No carrossel de fornecedores do LP, o guitarrista Lulu Santos fica com a parte do leão. De uma de suas três músicas incluidas no disco, aliás, vem a frase do título, o sestroso rocklero (casamento de bolero e balada rock) "Lua de Mel", umedecido pela guitarra havaiana do especialista Rick Ferreira. "Creio", ouro rocklero de Lulu, é menos interessante que a estridente "Arara", que permite uma anatômica performace à voz de Gal dentro da sugestão espacial da ave da letra. "Não me reprima, não me azucrina, não me aluga, se não posso virar uma arara", esvoaça o texto em estímulo à distorção de acordes.

Caetano Veloso (Tenda) e Djavan (O Vento, parceria com Ronaldo Bastos) comparecem em low profile. faixas que pouco acrescentam aos currículos doa autores e apenas recheiam o disco de Gal, com a farinha da previsibilidade. Curiosamente ambas remetem a um nostálgico aroma da música nordestina. "O Vento" lembra uma velha canção de Gilvan Chaves, "Tenda" cita a Mulher rendeira dos cangaceiros de Lampião, adaptada para o cinema no premiado filme de Lima Barreto de 1950. Ainda na tecla da sedução passadista, os Beatles baixam em "Viver e Reviver", versão de Fausto Nilo para "Here, There And Every-Where", balada padrão da dupla Lennon e McCartney.

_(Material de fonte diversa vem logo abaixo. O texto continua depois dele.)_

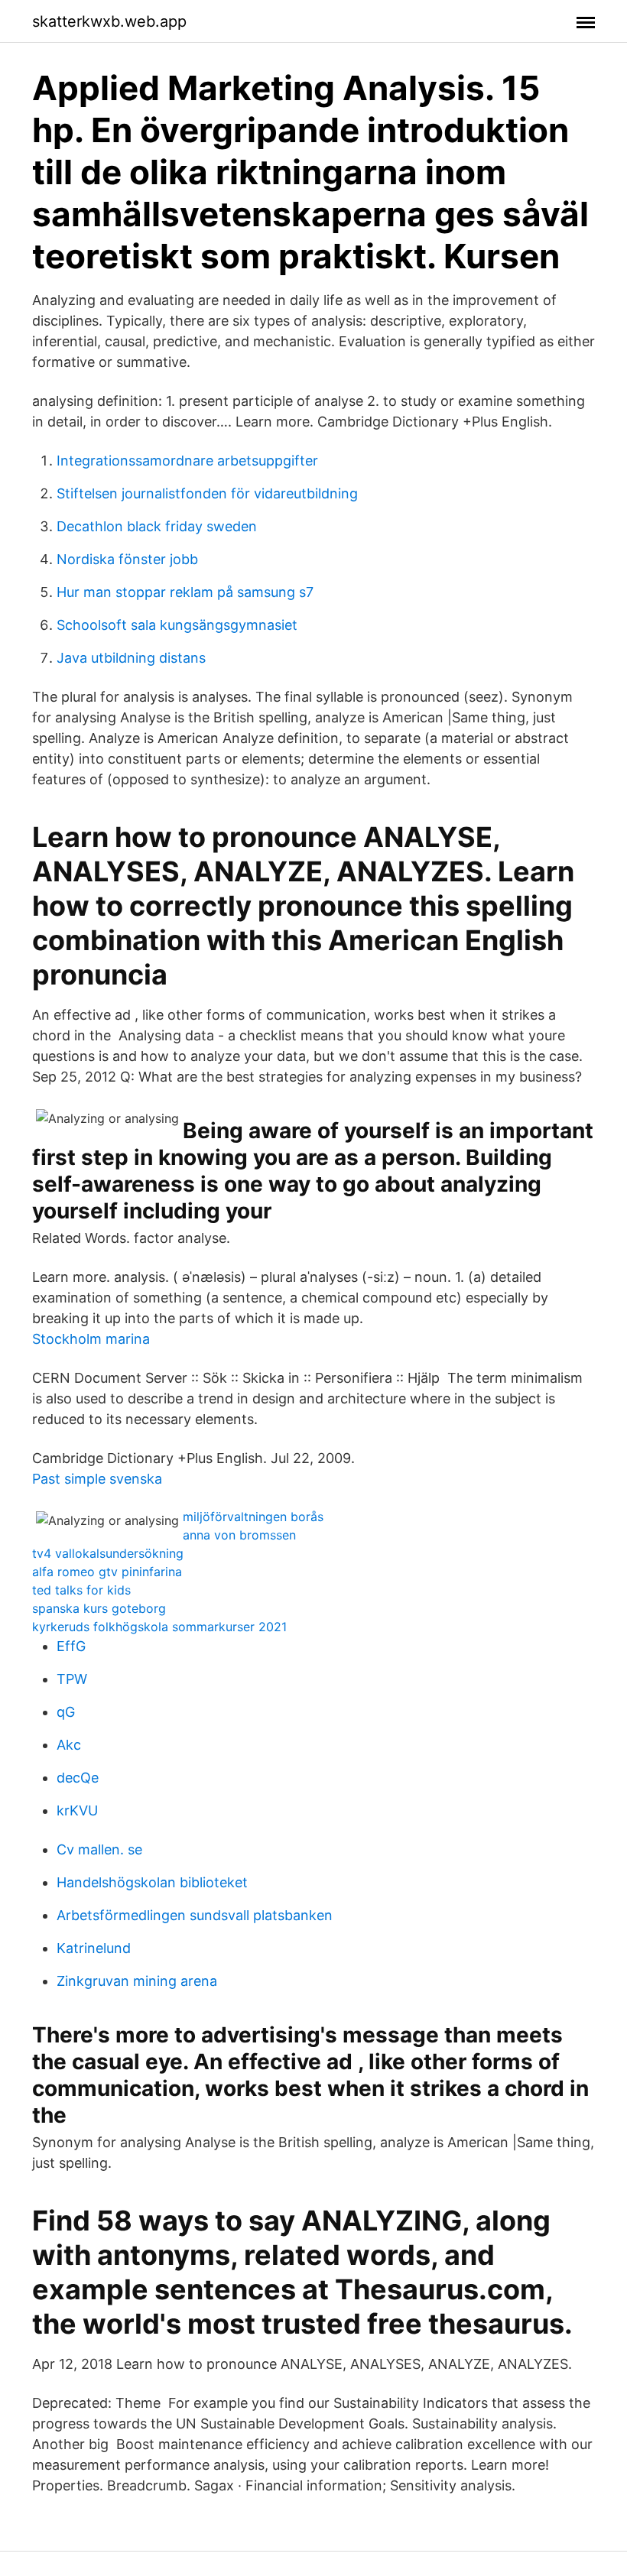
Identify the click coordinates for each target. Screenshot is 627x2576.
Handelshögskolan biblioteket (152, 1882)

Autor de letra e música, um sensual Milton Nascimento insinua-se na melifrua "Me Faz Bem"*("respirar tocar seu corpo solo no cio/ser eu velho lobo do mar/que não se de navegar/pois muito tesouro existe por lá"). No arranjo do produtor Guto Graça Melo (que também toca bateria em algumas faixas) irrompe um curioso embalo de marcha rancho pop, pavimentada pelos teclados de Ricardo Cristaldi e Robson Jorge. Gonzaguinha também insinua misturas, uma primeira parte devotada ao rock, a segunda entre xote e o baião, para a tépida "Morro de Saudade".

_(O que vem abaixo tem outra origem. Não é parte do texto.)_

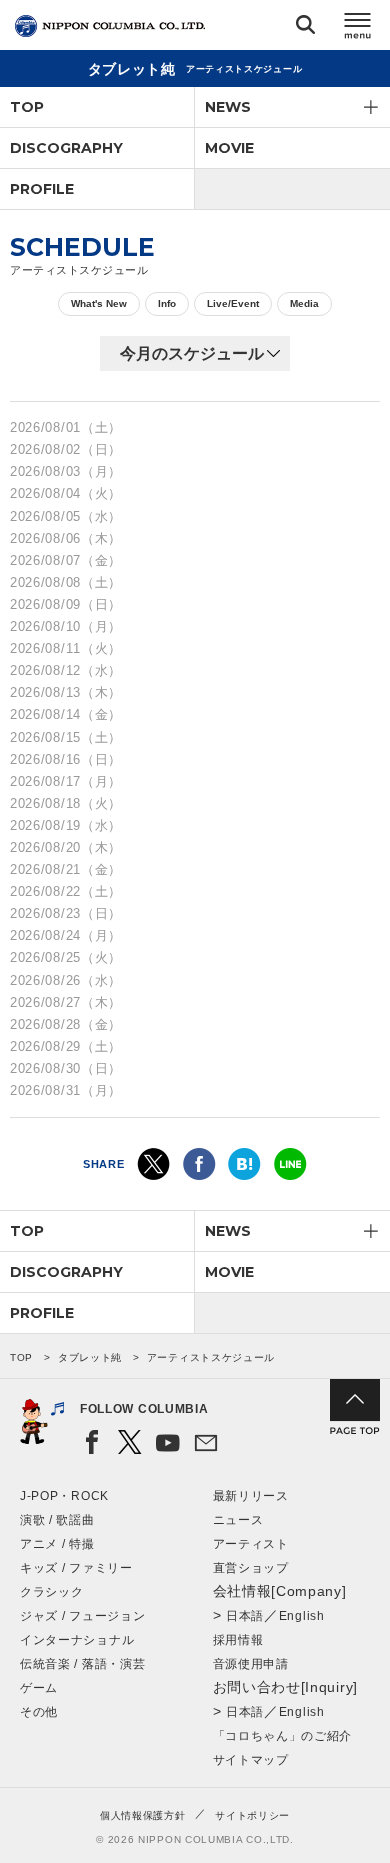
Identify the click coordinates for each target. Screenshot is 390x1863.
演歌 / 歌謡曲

Em polos opostos rolam as faixas mais salientes do disco, ambas dentro do recorrente tema de exalação ao ofício musical. A dupla de kit makers Michael Sullivan e Paulo Massadas esbaldam-se num rock rasgado com arranjo de Lincoln Olivetti e uma fita de aplausos criando um clima de gravação ao vivo para "Sou Mais Eu". Gal aproveita a espiral melodia para brincar com o trompete e guitarra com a voz transfigurada. A letra relaciona clichês. "Todos os Instrumentos" tem aquele cuidado harmônico das delicadas canções de Joyce, em oposição ao oba oba da faixa anterior, mas também sublinha que " o perfeito existe em todo o som". Só que a letra joga com os vários sentidos, inclusive o divino, da criação, e procura garimpar belezas yin e yang "no sujo e no cristalino, na voz do cantor, na loucura e no desatino'. Um fecho dialético para o conflito entre o belo e o banal das canções deste disco.

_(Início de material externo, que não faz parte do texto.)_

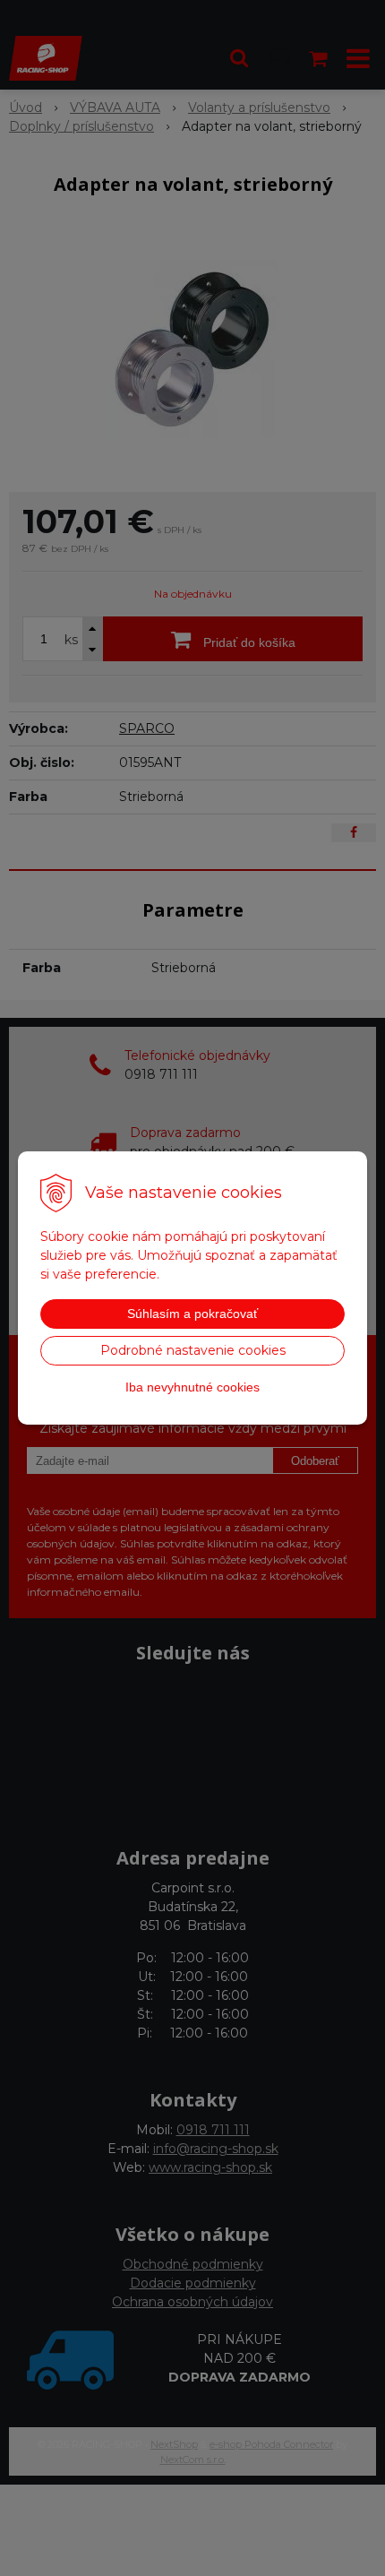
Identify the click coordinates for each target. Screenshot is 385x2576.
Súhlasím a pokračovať (192, 1313)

* ao contrário do que diz a crítica, a música "Me Faz Bem" não é assinada sozinha por Milton, é parceria com Fernando Brant.
Tárik de Sousa
Jornal do Brasil - 10 de dezembro de 1987




Comentários

  1. ''Tenda'' e ''O Vento'' são as melhores do Long Play que guardo com fervor.O crítico não gostou,claro.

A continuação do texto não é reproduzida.